What to do — An exact transcription of each entry below is required, without any pictures.

(Extracted records)
----
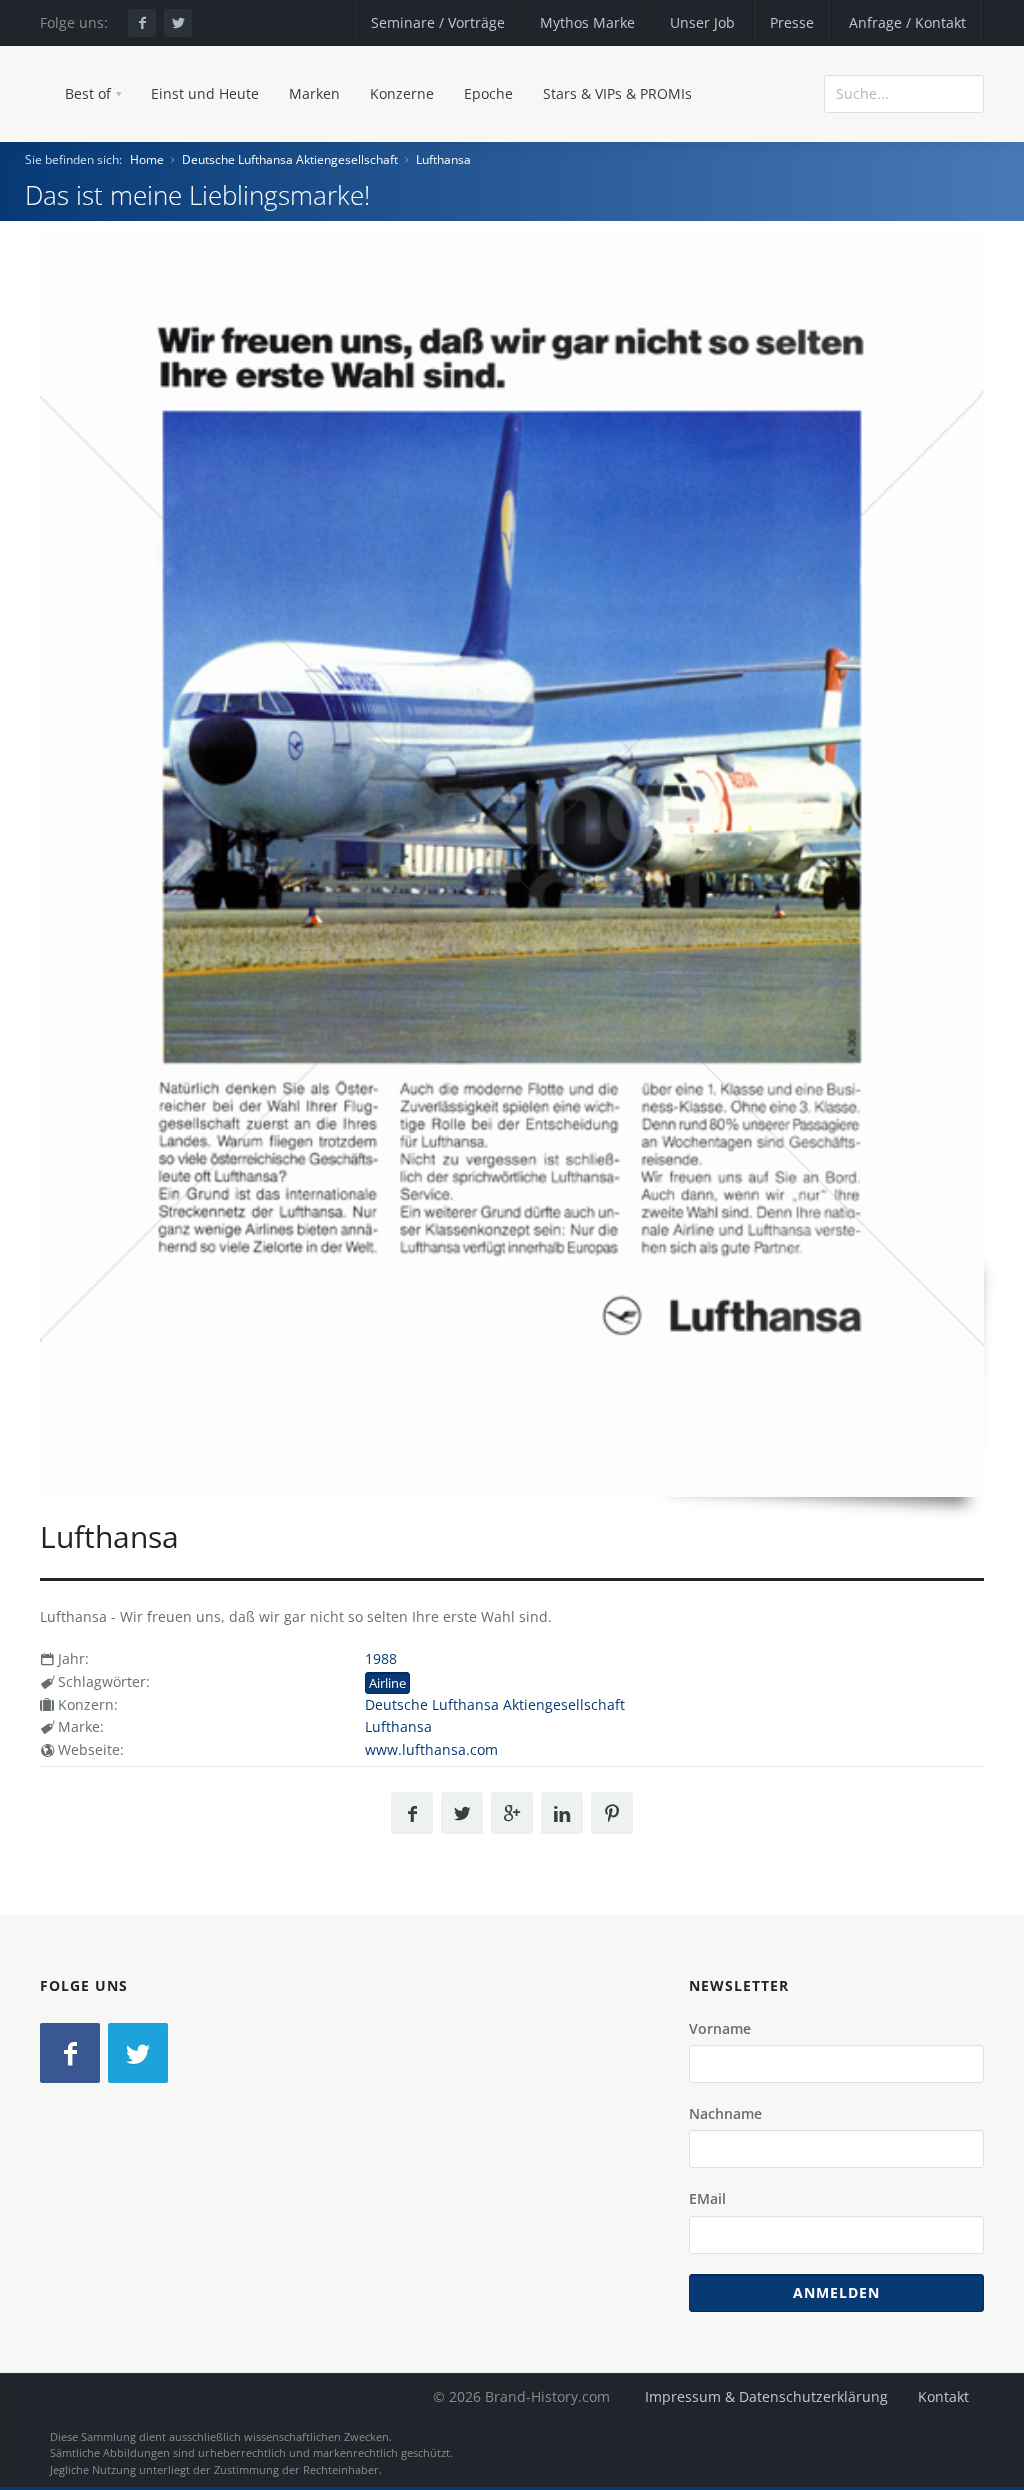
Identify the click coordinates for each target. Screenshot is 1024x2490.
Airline (387, 1683)
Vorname (720, 2028)
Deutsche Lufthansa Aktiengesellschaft (290, 159)
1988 (381, 1658)
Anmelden (836, 2292)
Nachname (725, 2113)
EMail (707, 2198)
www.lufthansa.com (431, 1749)
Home (147, 159)
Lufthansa (443, 159)
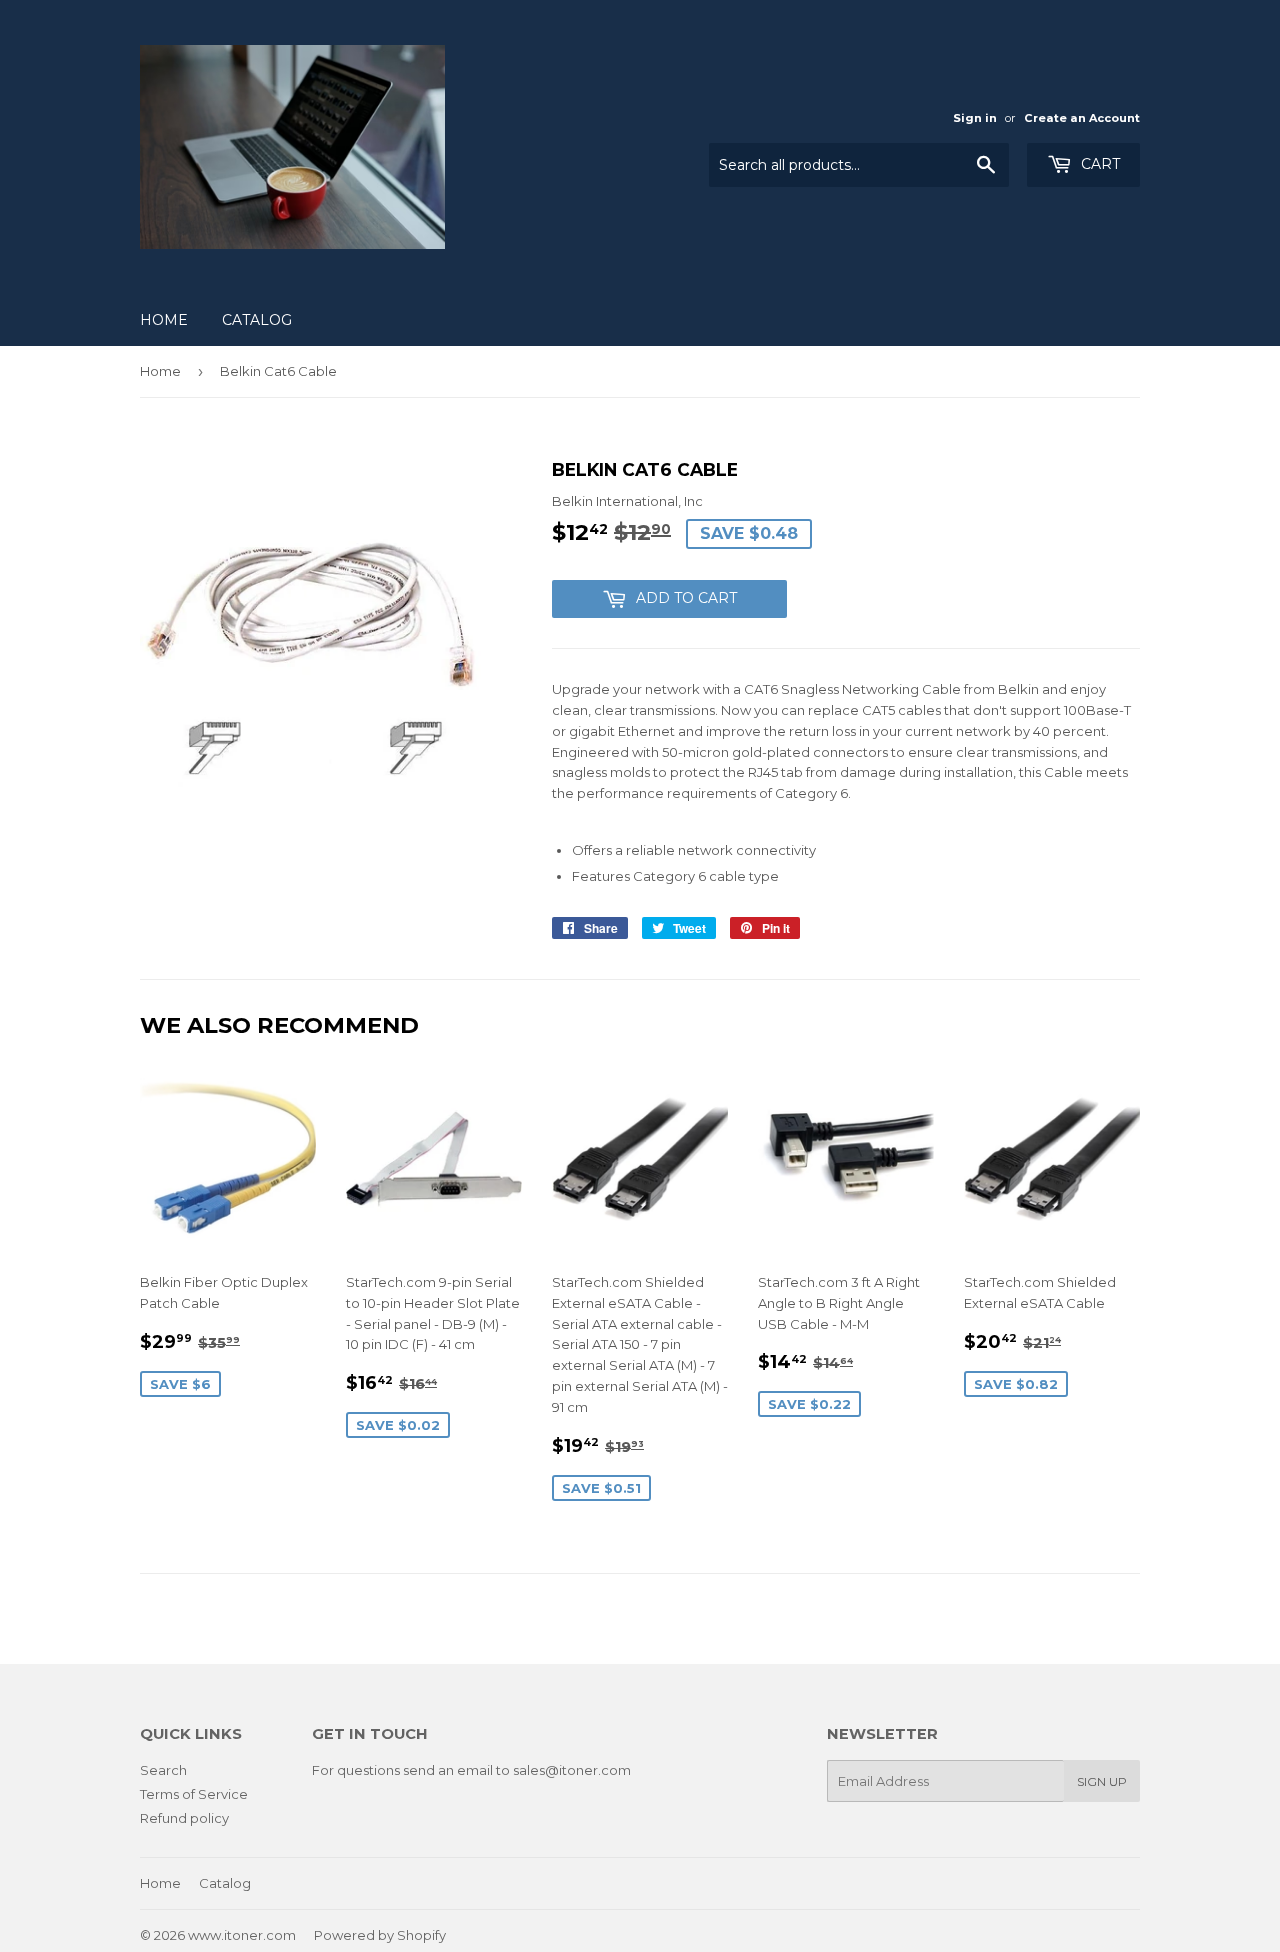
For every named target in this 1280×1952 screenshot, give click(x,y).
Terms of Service (194, 1794)
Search (163, 1770)
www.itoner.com (242, 1935)
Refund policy (184, 1818)
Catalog (257, 320)
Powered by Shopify (380, 1935)
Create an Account (1082, 118)
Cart (1098, 164)
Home (164, 320)
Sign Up (1102, 1781)
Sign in (975, 118)
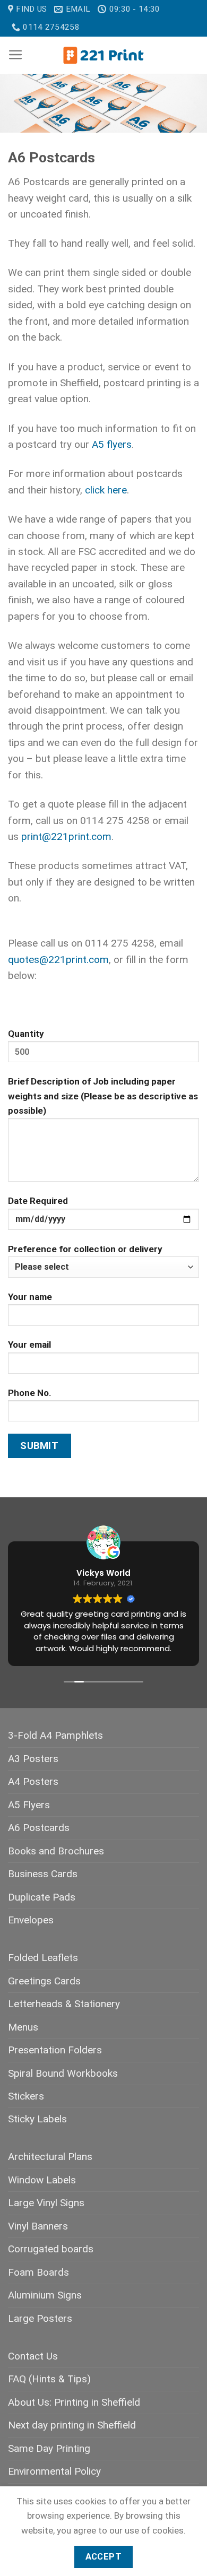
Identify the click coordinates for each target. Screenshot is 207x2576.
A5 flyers (112, 444)
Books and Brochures (56, 1851)
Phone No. (29, 1392)
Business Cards (42, 1874)
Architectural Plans (50, 2156)
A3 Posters (33, 1759)
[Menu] (15, 55)
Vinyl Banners (38, 2226)
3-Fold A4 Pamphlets (55, 1735)
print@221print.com (66, 836)
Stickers (26, 2096)
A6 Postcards (39, 1828)
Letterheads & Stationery (64, 2004)
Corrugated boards (50, 2249)
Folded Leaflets (43, 1957)
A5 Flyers (29, 1805)
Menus (23, 2027)
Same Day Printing (49, 2448)
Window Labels (42, 2180)
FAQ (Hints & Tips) (49, 2379)
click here (106, 490)
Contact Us (33, 2356)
----
Result for this task —
Identify the click coordinates for each target. Screenshot is 1024x2490.
Airline (387, 1683)
Vorname (720, 2028)
Deutsche Lufthansa Aktiengesellschaft (290, 159)
1988 (381, 1658)
Anmelden (836, 2292)
Nachname (725, 2113)
EMail (707, 2198)
www.lufthansa.com (431, 1749)
Home (147, 159)
Lufthansa (443, 159)
For every named target in this 1280×1952 screenshot, give click(x,y).
Terms of Service (194, 1794)
Search (163, 1770)
www.itoner.com (242, 1935)
Refund policy (184, 1818)
Catalog (257, 320)
Powered by Shopify (380, 1935)
Create an Account (1082, 118)
Cart (1098, 164)
Home (164, 320)
Sign Up (1102, 1781)
Sign in (975, 118)
Identify the click coordinates for each target. Screenshot is 207x2576.
A5 flyers (112, 444)
Books and Brochures (56, 1851)
Phone No. (29, 1392)
Business Cards (42, 1874)
Architectural Plans (50, 2156)
A3 Posters (33, 1759)
[Menu] (15, 55)
Vinyl Banners (38, 2226)
3-Fold A4 Pamphlets (55, 1735)
print@221print.com (66, 836)
Stickers (26, 2096)
A6 Postcards (39, 1828)
Letterheads & Stationery (64, 2004)
Corrugated boards (50, 2249)
Folded Leaflets (43, 1957)
A5 Flyers (29, 1805)
Menus (23, 2027)
Same Day Printing (49, 2448)
Window Labels (42, 2180)
FAQ (Hints & Tips) (49, 2379)
click here (106, 490)
Contact Us (33, 2356)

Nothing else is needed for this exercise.